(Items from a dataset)
..............................

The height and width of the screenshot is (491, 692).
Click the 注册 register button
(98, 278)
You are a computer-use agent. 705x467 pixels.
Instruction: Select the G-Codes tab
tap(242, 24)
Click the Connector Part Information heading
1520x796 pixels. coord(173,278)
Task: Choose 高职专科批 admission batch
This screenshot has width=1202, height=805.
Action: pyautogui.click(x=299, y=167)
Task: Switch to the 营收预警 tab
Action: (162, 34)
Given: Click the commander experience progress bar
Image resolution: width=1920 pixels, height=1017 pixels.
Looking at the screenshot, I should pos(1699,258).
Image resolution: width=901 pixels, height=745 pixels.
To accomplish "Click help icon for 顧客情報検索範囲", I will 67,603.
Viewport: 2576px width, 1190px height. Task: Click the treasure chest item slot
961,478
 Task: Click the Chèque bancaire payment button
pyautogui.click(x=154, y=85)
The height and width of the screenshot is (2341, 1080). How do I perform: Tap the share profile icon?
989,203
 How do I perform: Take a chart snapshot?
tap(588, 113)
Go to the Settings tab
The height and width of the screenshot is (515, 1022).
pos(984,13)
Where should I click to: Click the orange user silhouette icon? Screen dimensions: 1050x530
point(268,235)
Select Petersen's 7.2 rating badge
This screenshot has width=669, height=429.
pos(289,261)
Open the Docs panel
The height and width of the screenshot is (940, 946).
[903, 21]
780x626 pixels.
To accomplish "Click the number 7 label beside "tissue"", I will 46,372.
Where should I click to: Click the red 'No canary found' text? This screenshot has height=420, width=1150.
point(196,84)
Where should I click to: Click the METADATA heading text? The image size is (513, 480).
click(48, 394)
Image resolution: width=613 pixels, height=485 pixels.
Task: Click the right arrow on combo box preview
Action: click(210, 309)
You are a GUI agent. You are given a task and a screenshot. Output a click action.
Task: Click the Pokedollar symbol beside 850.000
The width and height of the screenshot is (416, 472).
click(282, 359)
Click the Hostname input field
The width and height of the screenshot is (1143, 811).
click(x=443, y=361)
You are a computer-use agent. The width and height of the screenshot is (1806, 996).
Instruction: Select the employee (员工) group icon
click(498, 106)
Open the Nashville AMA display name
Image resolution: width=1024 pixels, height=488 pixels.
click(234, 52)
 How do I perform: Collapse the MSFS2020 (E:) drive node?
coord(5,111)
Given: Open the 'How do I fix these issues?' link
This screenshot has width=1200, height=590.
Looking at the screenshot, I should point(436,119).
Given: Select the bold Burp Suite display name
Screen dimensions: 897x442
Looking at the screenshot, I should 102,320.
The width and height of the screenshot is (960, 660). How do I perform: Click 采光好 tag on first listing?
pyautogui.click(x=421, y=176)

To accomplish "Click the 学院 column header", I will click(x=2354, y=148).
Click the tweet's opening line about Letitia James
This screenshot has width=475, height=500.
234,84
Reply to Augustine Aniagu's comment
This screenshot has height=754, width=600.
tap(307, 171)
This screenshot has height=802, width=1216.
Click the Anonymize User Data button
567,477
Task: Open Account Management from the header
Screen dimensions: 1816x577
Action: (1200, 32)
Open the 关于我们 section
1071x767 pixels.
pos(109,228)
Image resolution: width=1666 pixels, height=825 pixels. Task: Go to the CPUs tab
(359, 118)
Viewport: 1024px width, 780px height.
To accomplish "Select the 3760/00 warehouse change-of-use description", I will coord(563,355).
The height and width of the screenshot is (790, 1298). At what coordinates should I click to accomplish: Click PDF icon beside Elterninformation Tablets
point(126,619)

..............................

§ **WHAT YOU HAVE TO DO**
Your task is to reproduce exactly the lines that begin with the one containing "You are a computer-use agent. The" and continue to the end of the data, both ends included.

§ **RESULT OF THIS TASK**
You are a computer-use agent. The width and height of the screenshot is (1806, 996).
Instruction: Select the employee (员工) group icon
click(498, 106)
Open the Nashville AMA display name
Image resolution: width=1024 pixels, height=488 pixels.
click(234, 52)
 How do I perform: Collapse the MSFS2020 (E:) drive node?
coord(5,111)
Given: Open the 'How do I fix these issues?' link
This screenshot has width=1200, height=590.
Looking at the screenshot, I should point(436,119).
Given: Select the bold Burp Suite display name
Screen dimensions: 897x442
Looking at the screenshot, I should 102,320.
The width and height of the screenshot is (960, 660). How do I perform: Click 采光好 tag on first listing?
pyautogui.click(x=421, y=176)

To accomplish "Click the 学院 column header", I will click(x=2354, y=148).
Click the tweet's opening line about Letitia James
This screenshot has width=475, height=500.
234,84
Reply to Augustine Aniagu's comment
This screenshot has height=754, width=600.
tap(307, 171)
This screenshot has height=802, width=1216.
Click the Anonymize User Data button
567,477
Task: Open Account Management from the header
Screen dimensions: 1816x577
Action: (1200, 32)
Open the 关于我们 section
1071x767 pixels.
pos(109,228)
Image resolution: width=1666 pixels, height=825 pixels. Task: Go to the CPUs tab
(359, 118)
Viewport: 1024px width, 780px height.
To accomplish "Select the 3760/00 warehouse change-of-use description", I will coord(563,355).
The height and width of the screenshot is (790, 1298). At what coordinates should I click to accomplish: Click PDF icon beside Elterninformation Tablets
point(126,619)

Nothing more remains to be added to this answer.